Task directions:
Find the string "computer" in the data, and copy out each line that has it.

Saved data entries:
--

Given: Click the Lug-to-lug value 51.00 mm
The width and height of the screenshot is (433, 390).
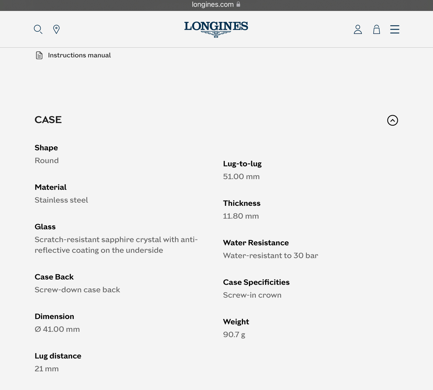Looking at the screenshot, I should [x=241, y=176].
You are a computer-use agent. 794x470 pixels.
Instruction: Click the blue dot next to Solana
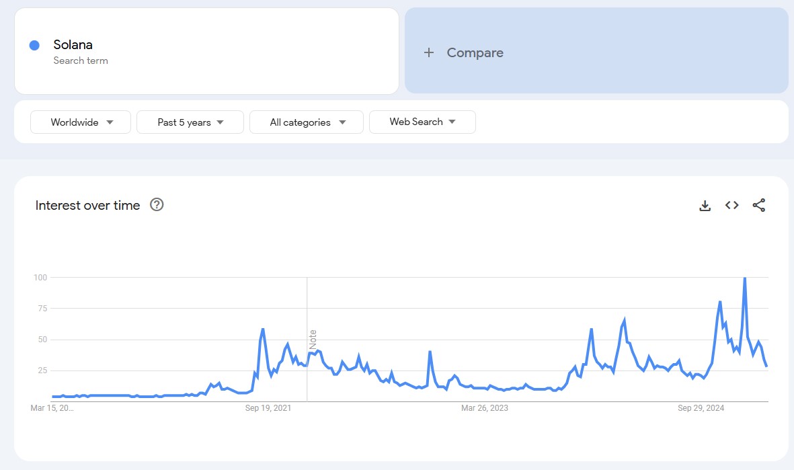(34, 45)
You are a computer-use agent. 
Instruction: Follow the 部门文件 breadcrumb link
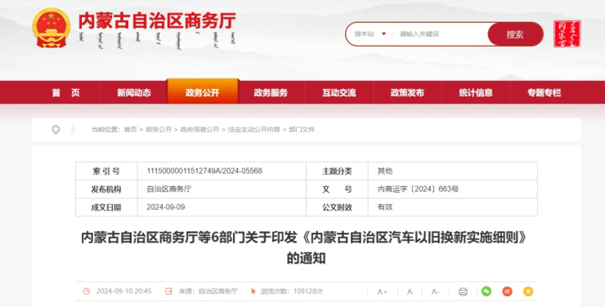coord(302,130)
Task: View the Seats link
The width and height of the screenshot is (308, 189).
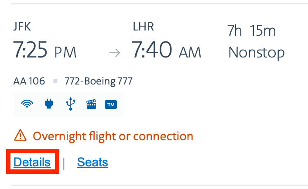Action: click(92, 162)
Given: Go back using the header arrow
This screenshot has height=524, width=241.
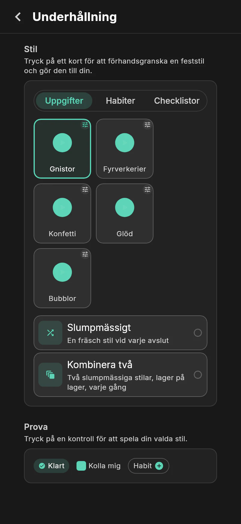Looking at the screenshot, I should (18, 17).
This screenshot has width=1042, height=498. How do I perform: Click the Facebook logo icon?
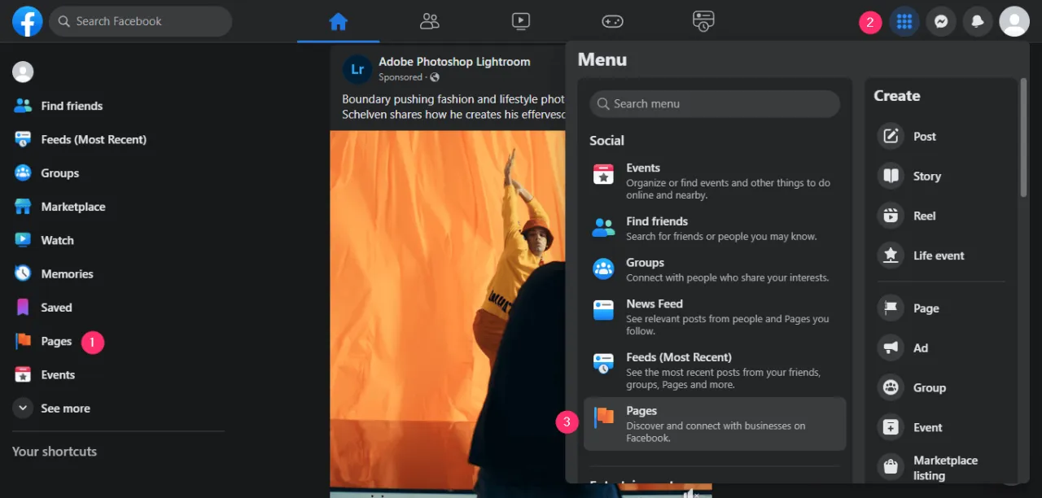27,21
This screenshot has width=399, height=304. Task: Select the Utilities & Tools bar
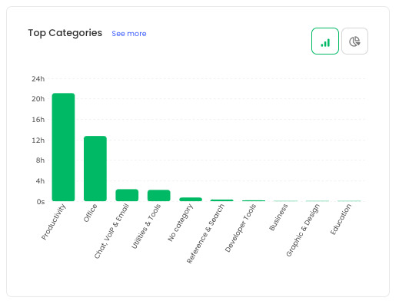(x=159, y=196)
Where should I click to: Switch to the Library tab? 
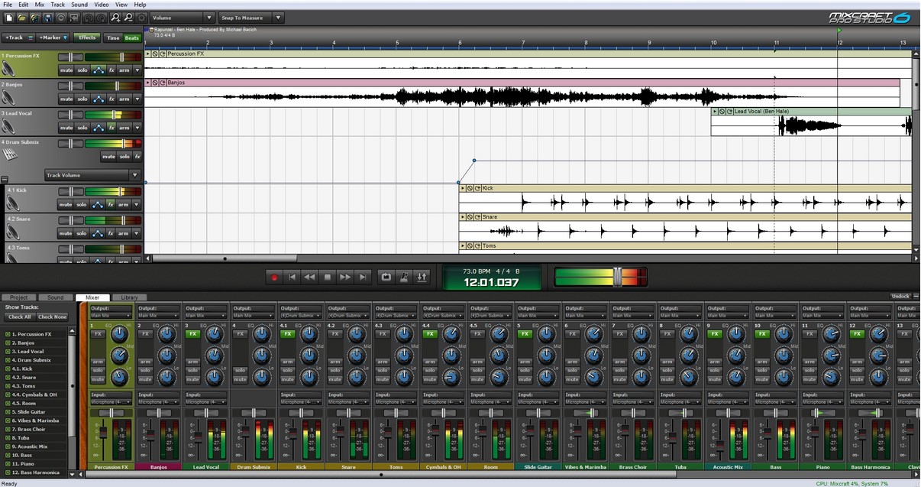pos(129,297)
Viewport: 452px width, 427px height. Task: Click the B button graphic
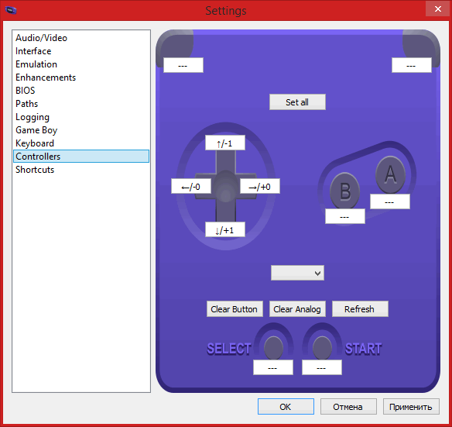click(x=344, y=191)
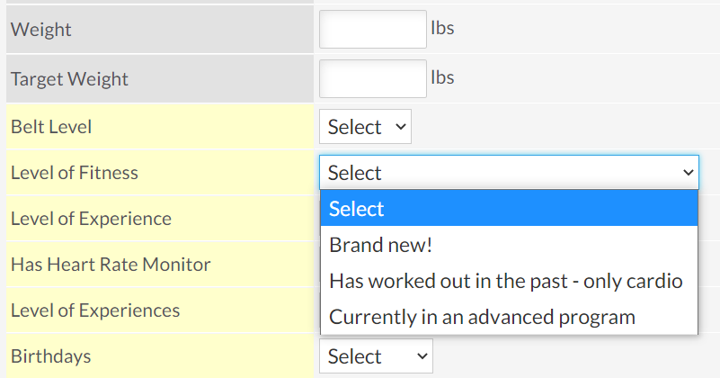Collapse Level of Fitness list via chevron arrow
Viewport: 720px width, 378px height.
coord(688,173)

--

Exercise response:
You are a computer-use agent. 794x470 pixels.
You are a computer-use agent. 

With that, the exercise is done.